◆ **SUPPLIED RECORDS**
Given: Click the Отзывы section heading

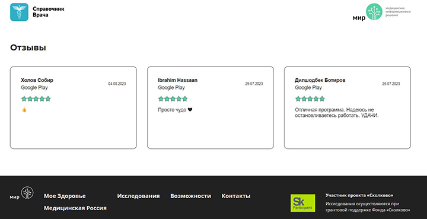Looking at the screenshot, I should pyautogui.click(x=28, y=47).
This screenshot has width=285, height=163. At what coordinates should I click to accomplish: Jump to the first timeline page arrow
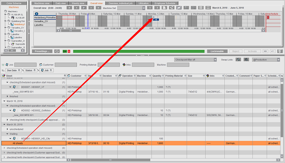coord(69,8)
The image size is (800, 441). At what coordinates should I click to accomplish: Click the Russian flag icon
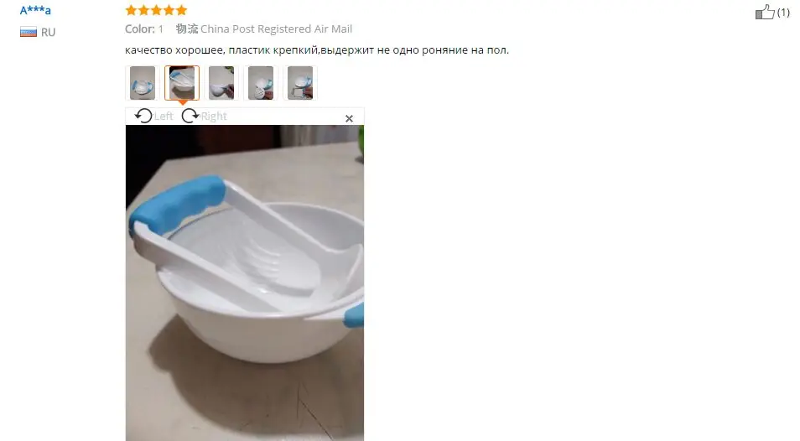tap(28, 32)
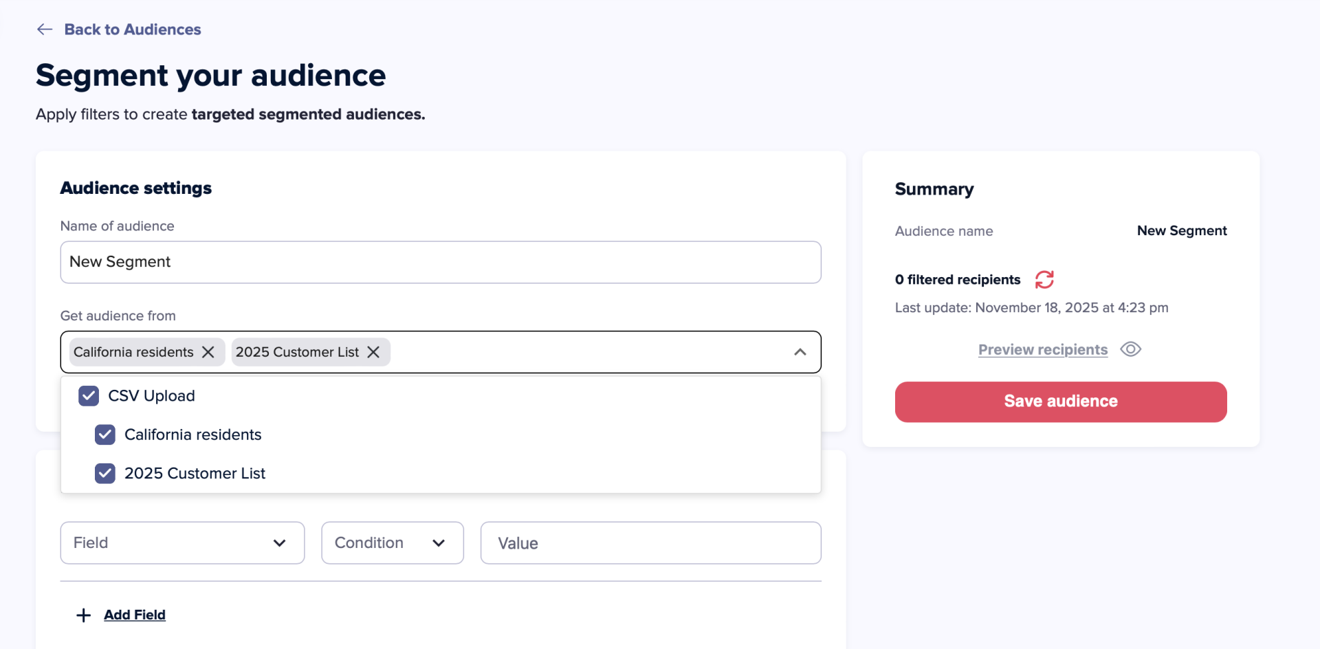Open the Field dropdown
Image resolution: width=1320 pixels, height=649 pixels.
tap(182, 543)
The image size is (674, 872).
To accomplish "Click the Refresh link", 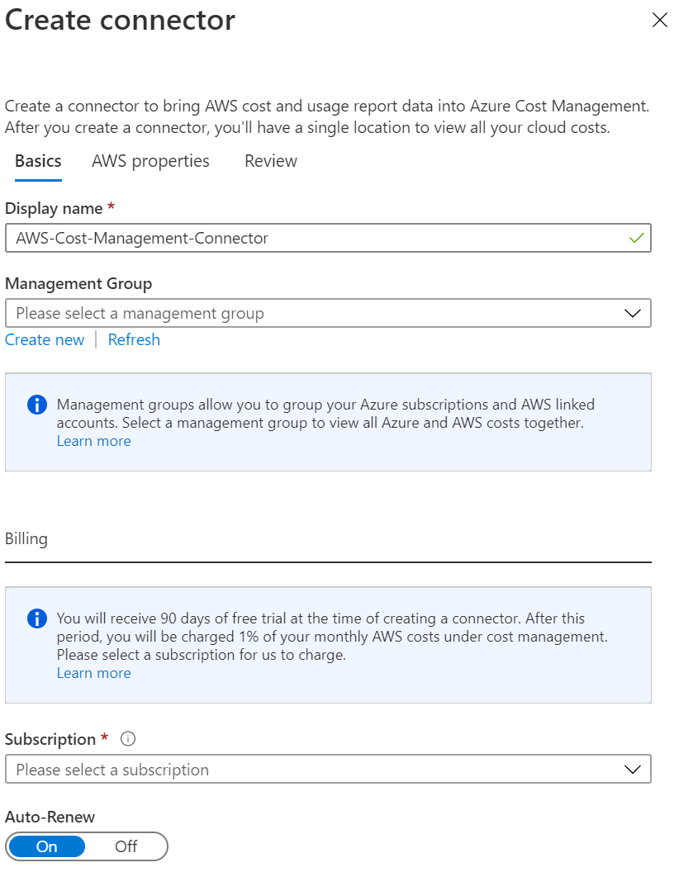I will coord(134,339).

...

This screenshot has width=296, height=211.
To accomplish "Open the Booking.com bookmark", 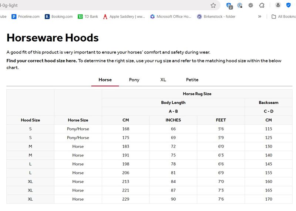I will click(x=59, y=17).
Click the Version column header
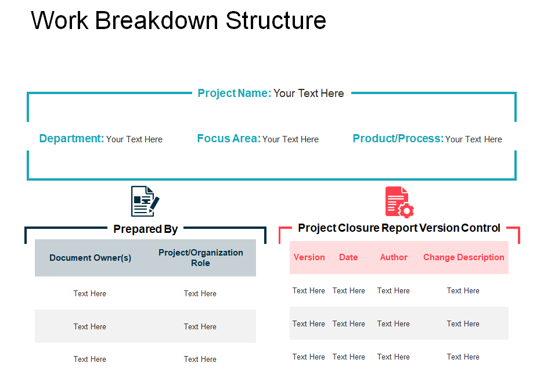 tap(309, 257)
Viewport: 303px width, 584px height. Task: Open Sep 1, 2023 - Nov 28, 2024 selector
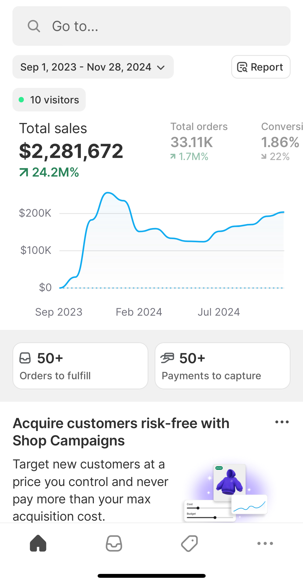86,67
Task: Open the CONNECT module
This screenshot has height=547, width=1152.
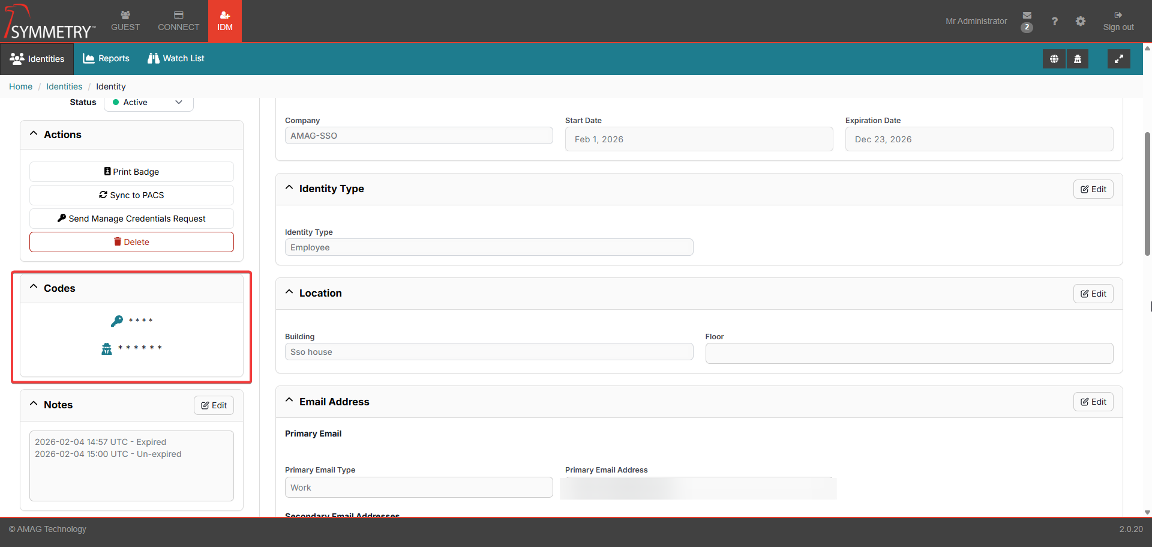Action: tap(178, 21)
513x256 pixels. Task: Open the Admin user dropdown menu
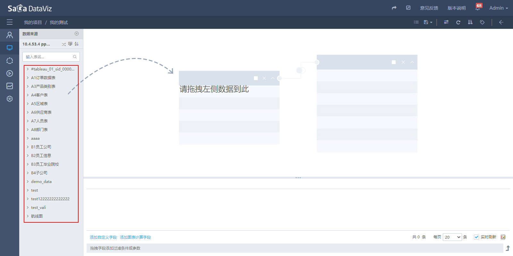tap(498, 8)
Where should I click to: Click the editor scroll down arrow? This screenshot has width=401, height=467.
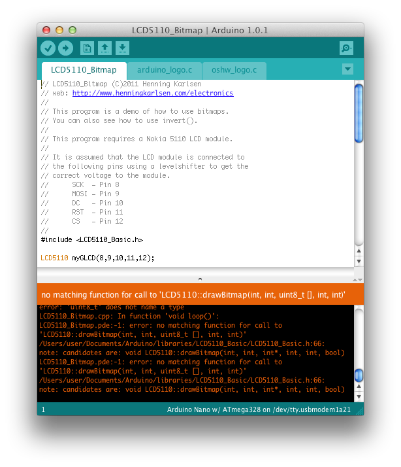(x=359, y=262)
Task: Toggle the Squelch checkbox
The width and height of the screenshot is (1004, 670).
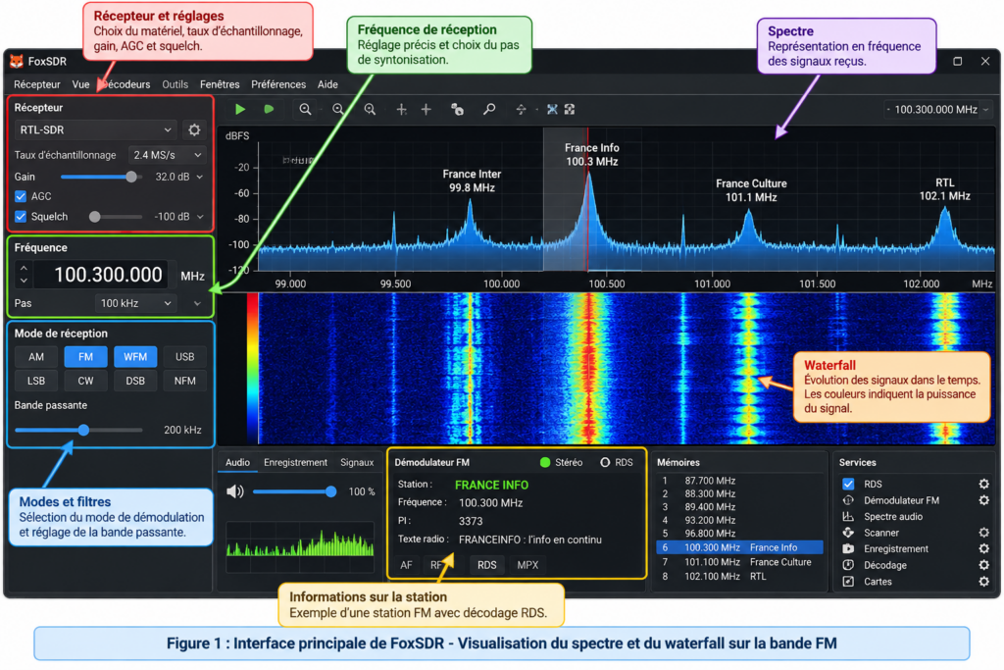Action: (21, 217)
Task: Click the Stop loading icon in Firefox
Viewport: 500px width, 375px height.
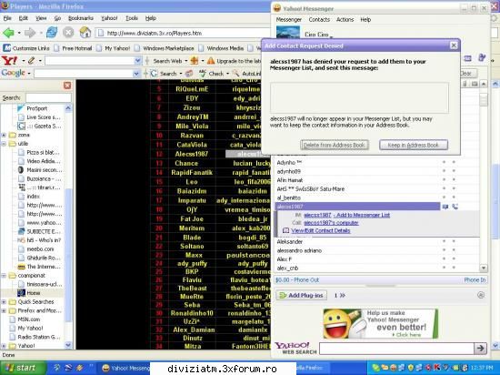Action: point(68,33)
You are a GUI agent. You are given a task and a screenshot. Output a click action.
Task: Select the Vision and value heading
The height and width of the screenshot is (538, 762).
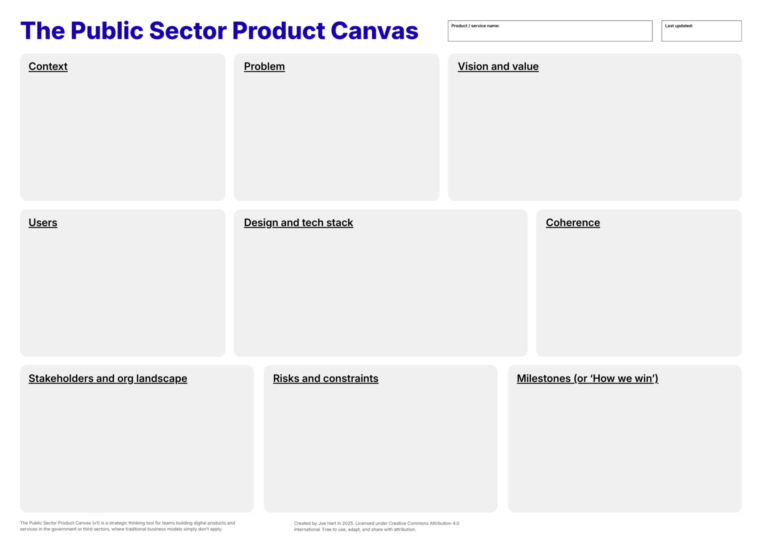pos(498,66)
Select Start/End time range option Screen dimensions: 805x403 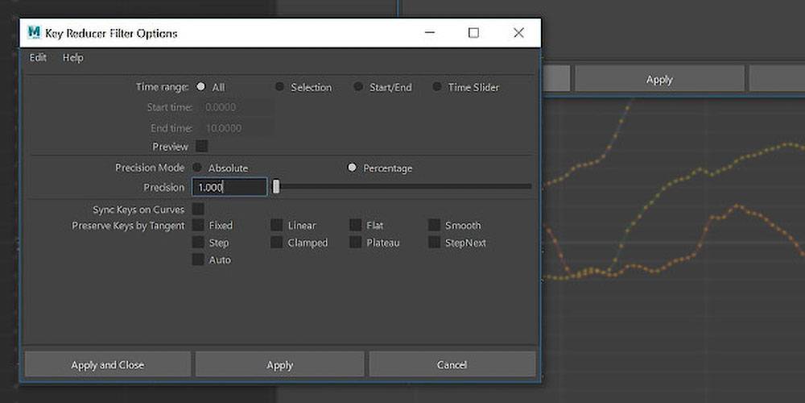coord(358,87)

--

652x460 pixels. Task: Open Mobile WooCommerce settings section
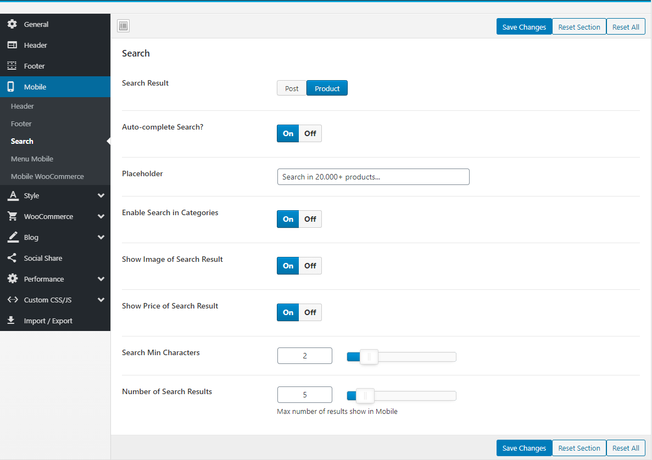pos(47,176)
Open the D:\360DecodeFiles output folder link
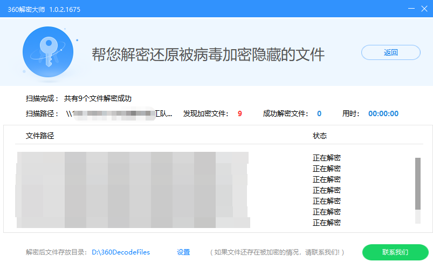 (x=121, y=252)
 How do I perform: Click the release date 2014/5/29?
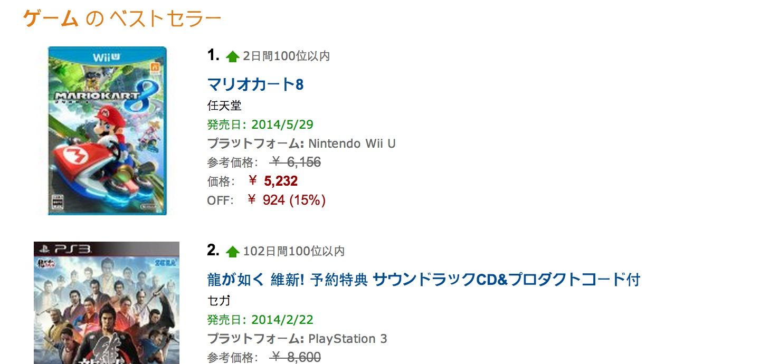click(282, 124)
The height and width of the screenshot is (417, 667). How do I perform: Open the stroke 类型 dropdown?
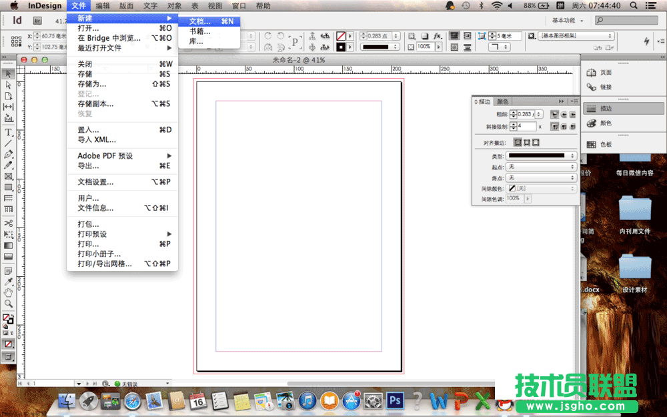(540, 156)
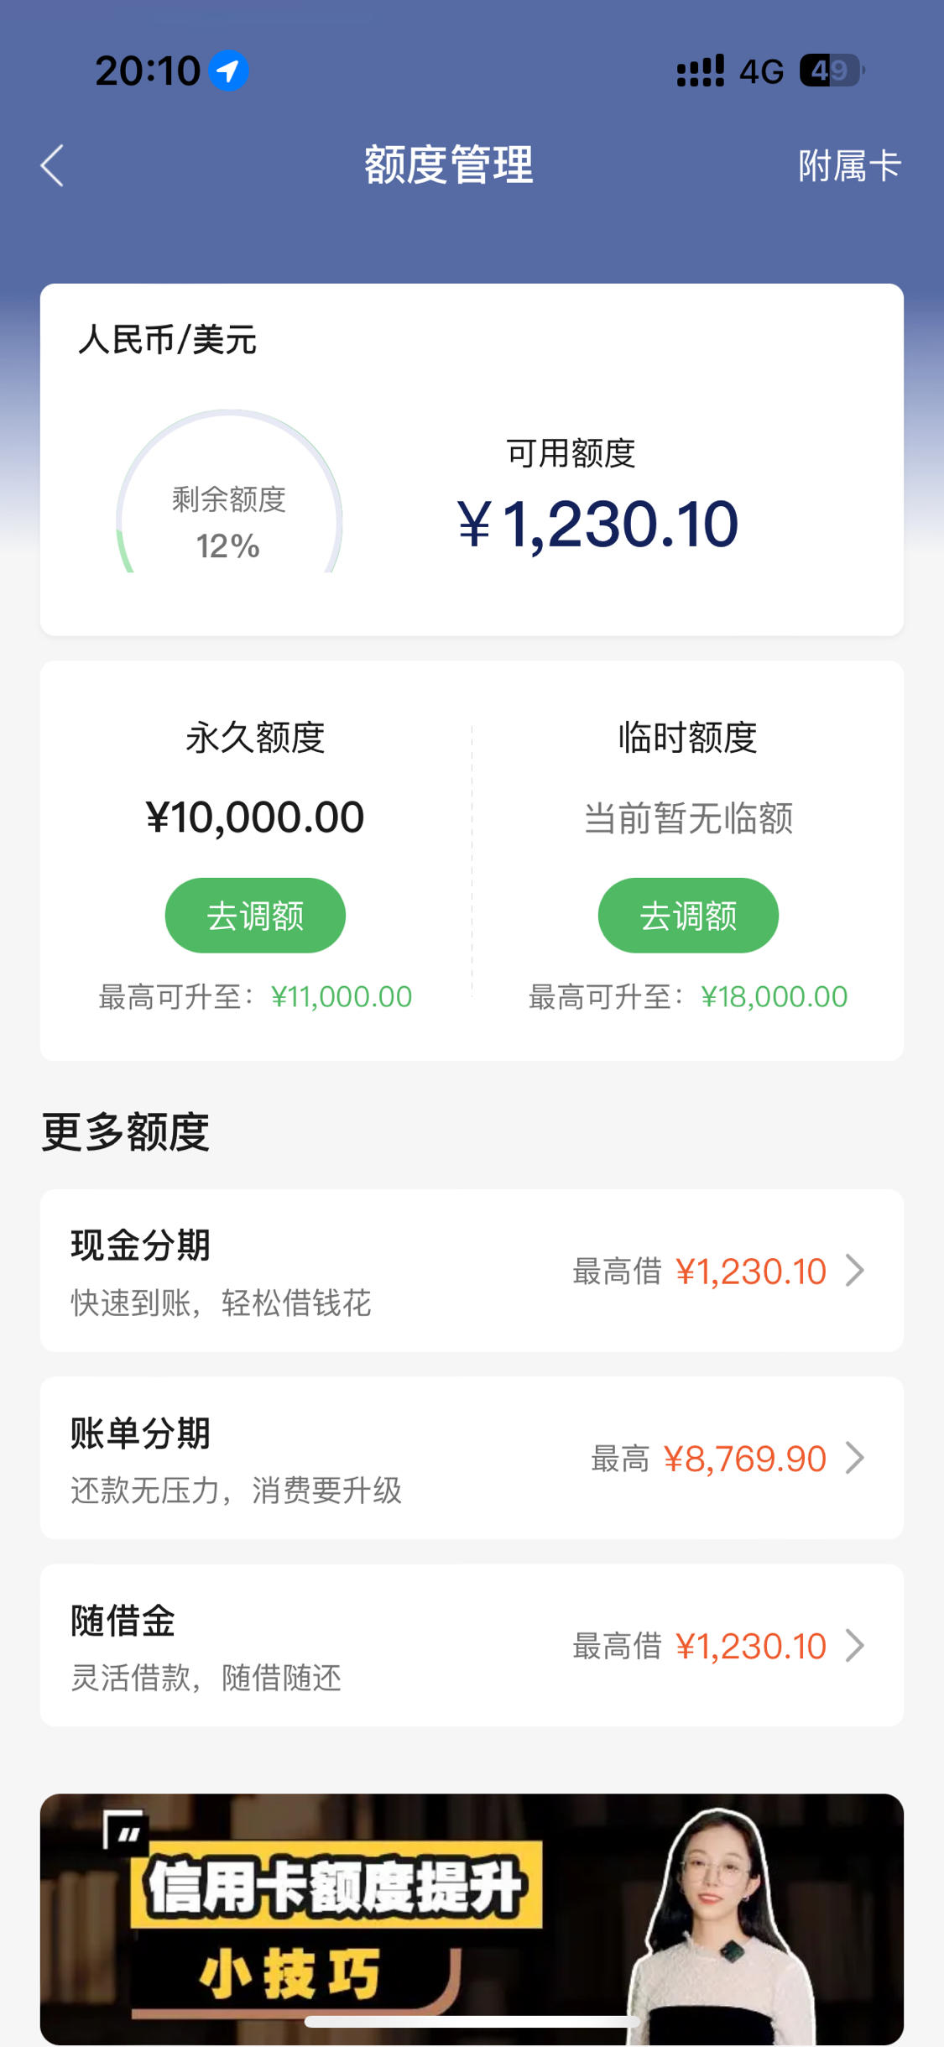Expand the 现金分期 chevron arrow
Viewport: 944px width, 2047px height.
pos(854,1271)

◆ **TASK PROMPT**
Your copy should hold the lines from the one with "Task: Click the Stop loading icon in Firefox" up to and including the one with "Task: Select the Vision and value heading", exactly as in the data above, and no pictures.

◆ **COMPLETED TASK**
Task: Click the Stop loading icon in Firefox
Viewport: 500px width, 375px height.
Action: point(68,33)
You are a GUI agent. You are given a task and a screenshot. Output a click action.
Task: Select the Vision and value heading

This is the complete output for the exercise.